In the spring elections in 1640 the Howard interest seems again to have been relatively weak. While doubtless the more acceptable to Arundel because of Catholic kin and associates, Thomas Middleton, like his deceased father John Middleton before him, appears to have owed his return to Parliament to his own local standing and record of public service; there is no evidence of the earl’s involvement. Middleton’s partner, Hall Ravenscroft, was a family friend, the son of a clerk of the peace, and a burgage holder in the borough.
Despite making no visible impact on the Parliament, the pair retained their seats in the autumn’s elections to what became the Long Parliament. For the next two years their respective contributions to its proceedings were negligible, but in the autumn of 1642 both signalled their support for the parliamentarian cause. On 19 December the Commons considered a petition from Horsham, to which both its Members were signatories, objecting to the royalism and the personal shortcomings of the vicar presented by Archbishop William Laud earlier in the year; they gave it a sympathetic hearing, but referred it on.
Thereafter, both Middleton and Ravenscroft were more active in county affairs than they were at Westminster. As a deputy lieutenant and member of the county committee, Middleton combined a high profile locally with political moderation, thus drawing the fire of the war party at Westminster. Accusations advanced in August 1644 that he had encouraged papists and delinquents, and discouraged resistance to royalist troops failed to unseat him, and he survived to become a central figure among Sussex Presbyterians.
Since Ravenscroft, who had been somewhat more visible at Westminster in the mid-1640s, and who had pursued a middle course in politics, was also excluded at the purge, Horsham was unrepresented in the Rump. Like many boroughs, it was disenfranchised in the Nominated Parliament and under the Instrument of Government. In the 1650s, however, it became a focal point for the Quakers, attracting George Fox, who noted that in 1655 he attended ‘a great meeting’ at the house of Bryan Wilkinson.

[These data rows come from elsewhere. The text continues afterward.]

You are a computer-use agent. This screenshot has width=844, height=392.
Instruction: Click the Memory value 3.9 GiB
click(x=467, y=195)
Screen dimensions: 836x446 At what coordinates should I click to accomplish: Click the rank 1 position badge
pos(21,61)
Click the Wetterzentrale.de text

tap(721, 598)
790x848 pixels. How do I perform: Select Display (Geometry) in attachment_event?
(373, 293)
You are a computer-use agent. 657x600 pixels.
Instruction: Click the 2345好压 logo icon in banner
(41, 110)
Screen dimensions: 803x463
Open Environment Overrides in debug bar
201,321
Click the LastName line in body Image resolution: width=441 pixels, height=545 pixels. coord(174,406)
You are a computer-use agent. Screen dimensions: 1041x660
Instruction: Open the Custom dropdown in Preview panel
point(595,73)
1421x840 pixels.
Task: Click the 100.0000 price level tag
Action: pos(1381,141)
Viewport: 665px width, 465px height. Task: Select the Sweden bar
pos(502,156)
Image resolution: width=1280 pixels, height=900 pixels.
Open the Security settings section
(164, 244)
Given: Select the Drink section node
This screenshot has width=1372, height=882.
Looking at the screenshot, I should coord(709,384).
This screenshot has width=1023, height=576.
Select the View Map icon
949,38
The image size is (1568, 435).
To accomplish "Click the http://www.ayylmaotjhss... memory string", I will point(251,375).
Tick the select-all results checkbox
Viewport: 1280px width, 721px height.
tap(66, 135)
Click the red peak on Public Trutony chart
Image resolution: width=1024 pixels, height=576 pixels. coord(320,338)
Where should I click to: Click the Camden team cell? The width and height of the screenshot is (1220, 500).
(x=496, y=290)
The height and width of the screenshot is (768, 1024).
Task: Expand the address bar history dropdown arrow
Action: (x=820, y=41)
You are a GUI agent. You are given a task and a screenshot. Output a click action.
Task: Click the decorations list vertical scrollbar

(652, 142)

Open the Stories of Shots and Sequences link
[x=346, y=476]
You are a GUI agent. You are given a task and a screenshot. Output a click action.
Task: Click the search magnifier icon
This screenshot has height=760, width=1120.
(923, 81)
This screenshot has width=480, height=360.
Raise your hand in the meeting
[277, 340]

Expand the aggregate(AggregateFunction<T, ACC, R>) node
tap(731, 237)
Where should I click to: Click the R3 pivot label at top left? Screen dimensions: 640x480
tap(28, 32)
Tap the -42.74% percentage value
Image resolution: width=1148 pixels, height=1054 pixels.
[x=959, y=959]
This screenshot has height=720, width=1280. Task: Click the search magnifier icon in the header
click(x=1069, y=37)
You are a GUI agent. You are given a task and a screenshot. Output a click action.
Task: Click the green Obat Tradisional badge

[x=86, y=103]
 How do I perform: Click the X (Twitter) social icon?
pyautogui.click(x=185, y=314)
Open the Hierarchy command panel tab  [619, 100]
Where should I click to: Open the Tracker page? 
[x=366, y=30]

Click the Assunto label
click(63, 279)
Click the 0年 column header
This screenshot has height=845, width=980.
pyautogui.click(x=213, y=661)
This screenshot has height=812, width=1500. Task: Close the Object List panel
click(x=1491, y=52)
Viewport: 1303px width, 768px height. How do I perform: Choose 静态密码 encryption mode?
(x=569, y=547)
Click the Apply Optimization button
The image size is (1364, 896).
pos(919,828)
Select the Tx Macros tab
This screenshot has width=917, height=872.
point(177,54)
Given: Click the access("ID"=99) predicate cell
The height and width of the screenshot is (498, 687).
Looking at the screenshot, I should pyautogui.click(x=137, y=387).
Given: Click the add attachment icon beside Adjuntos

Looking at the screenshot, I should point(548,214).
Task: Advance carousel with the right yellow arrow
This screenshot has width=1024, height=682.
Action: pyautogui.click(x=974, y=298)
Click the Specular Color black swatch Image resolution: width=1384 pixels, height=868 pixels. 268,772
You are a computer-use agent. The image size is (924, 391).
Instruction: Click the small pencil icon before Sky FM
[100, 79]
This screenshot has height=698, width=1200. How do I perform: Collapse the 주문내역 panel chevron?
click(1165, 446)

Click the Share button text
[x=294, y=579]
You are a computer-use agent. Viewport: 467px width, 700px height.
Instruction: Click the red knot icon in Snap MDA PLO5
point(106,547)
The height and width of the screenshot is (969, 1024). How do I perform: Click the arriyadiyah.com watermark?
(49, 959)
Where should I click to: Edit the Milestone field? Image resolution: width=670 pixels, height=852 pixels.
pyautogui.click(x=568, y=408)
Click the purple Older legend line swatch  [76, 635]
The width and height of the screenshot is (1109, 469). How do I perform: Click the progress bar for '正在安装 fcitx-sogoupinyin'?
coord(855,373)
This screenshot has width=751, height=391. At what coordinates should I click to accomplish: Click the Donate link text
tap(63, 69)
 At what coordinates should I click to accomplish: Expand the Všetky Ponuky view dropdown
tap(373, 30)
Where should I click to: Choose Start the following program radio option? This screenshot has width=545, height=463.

Horsham regained its right to send representatives to Westminster for the 1659 Parliament, although confusion surrounded the election. On 7 February it was reported to the Commons that writs had been issued without naming the bailiffs, whereupon three men had been returned by three indentures. The first of these, Henry Chowne*, Middleton’s son in law, was a merchant who was suspected of royalism, and who in 1658 had been approached to become involved in the plot organised by John Stapley*.